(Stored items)

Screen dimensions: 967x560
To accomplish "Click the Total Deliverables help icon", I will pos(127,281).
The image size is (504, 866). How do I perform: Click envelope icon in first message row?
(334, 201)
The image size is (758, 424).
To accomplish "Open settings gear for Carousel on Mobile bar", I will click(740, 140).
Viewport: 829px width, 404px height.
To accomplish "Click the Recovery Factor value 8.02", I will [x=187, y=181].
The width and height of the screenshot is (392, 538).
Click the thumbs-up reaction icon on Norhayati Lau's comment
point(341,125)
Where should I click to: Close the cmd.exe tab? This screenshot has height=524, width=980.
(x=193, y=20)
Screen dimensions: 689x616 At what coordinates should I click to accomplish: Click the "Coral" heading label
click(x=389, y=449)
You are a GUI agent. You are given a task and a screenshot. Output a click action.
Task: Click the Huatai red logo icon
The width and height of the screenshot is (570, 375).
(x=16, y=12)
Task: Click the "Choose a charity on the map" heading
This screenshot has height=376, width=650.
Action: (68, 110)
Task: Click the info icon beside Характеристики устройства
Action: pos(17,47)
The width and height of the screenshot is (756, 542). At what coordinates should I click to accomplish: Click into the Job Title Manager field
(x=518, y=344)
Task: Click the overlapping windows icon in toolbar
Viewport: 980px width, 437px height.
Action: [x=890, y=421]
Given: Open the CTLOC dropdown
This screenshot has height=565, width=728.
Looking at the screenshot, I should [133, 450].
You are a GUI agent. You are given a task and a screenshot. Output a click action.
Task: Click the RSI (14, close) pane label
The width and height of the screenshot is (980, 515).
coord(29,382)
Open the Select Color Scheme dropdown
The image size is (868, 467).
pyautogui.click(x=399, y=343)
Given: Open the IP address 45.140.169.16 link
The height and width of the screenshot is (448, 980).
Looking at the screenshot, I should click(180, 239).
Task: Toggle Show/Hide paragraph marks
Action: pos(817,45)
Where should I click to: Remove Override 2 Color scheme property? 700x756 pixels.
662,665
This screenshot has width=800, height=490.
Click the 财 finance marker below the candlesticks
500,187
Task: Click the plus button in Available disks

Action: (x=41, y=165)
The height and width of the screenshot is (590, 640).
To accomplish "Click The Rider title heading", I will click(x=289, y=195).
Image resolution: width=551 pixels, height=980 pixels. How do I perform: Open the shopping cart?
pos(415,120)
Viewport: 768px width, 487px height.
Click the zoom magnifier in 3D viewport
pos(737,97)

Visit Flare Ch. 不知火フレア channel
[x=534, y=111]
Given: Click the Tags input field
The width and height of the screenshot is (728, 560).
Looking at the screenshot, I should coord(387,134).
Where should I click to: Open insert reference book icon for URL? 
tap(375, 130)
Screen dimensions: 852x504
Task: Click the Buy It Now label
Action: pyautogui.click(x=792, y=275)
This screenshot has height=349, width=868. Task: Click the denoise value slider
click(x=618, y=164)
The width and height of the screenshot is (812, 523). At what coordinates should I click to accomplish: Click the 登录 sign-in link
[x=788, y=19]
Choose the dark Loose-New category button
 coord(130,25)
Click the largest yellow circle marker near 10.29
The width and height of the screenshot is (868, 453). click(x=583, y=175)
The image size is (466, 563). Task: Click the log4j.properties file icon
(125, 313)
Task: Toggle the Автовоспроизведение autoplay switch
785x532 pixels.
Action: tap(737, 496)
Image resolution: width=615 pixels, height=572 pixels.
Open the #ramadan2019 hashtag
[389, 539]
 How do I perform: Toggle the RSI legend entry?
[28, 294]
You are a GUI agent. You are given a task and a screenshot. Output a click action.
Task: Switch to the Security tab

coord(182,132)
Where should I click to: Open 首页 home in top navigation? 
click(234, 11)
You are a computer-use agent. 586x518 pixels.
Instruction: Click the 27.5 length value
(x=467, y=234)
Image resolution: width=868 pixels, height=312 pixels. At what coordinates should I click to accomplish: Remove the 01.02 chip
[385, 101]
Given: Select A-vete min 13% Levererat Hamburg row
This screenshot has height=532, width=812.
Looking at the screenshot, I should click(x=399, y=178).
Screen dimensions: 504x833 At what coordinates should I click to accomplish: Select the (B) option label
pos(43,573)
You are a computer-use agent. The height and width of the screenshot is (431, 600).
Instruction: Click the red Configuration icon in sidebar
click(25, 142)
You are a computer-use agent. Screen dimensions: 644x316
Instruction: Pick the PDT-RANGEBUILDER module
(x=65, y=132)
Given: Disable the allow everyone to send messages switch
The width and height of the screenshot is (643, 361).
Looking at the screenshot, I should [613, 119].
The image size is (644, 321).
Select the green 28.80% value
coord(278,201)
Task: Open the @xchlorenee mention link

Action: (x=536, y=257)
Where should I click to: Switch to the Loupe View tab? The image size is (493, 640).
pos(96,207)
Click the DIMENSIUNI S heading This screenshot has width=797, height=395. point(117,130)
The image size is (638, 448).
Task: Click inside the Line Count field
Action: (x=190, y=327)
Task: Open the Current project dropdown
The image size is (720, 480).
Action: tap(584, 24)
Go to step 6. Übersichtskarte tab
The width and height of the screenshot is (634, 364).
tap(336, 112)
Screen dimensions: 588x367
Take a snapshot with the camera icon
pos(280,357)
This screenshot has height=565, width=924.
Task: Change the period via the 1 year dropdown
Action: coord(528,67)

- [Required action] From the records above, reproduce exactly the lines from the one with "Choose the dark Loose-New category button" to the one with "You are a computer-use agent. 586x518 pixels.", both included, and no others.

- [Worked solution]
Choose the dark Loose-New category button
 coord(130,25)
Click the largest yellow circle marker near 10.29
The width and height of the screenshot is (868, 453). click(x=583, y=175)
The image size is (466, 563). Task: Click the log4j.properties file icon
(125, 313)
Task: Toggle the Автовоспроизведение autoplay switch
785x532 pixels.
Action: tap(737, 496)
Image resolution: width=615 pixels, height=572 pixels.
Open the #ramadan2019 hashtag
[389, 539]
 How do I perform: Toggle the RSI legend entry?
[28, 294]
You are a GUI agent. You are given a task and a screenshot. Output a click action.
Task: Switch to the Security tab

coord(182,132)
Where should I click to: Open 首页 home in top navigation? 
click(234, 11)
You are a computer-use agent. 586x518 pixels.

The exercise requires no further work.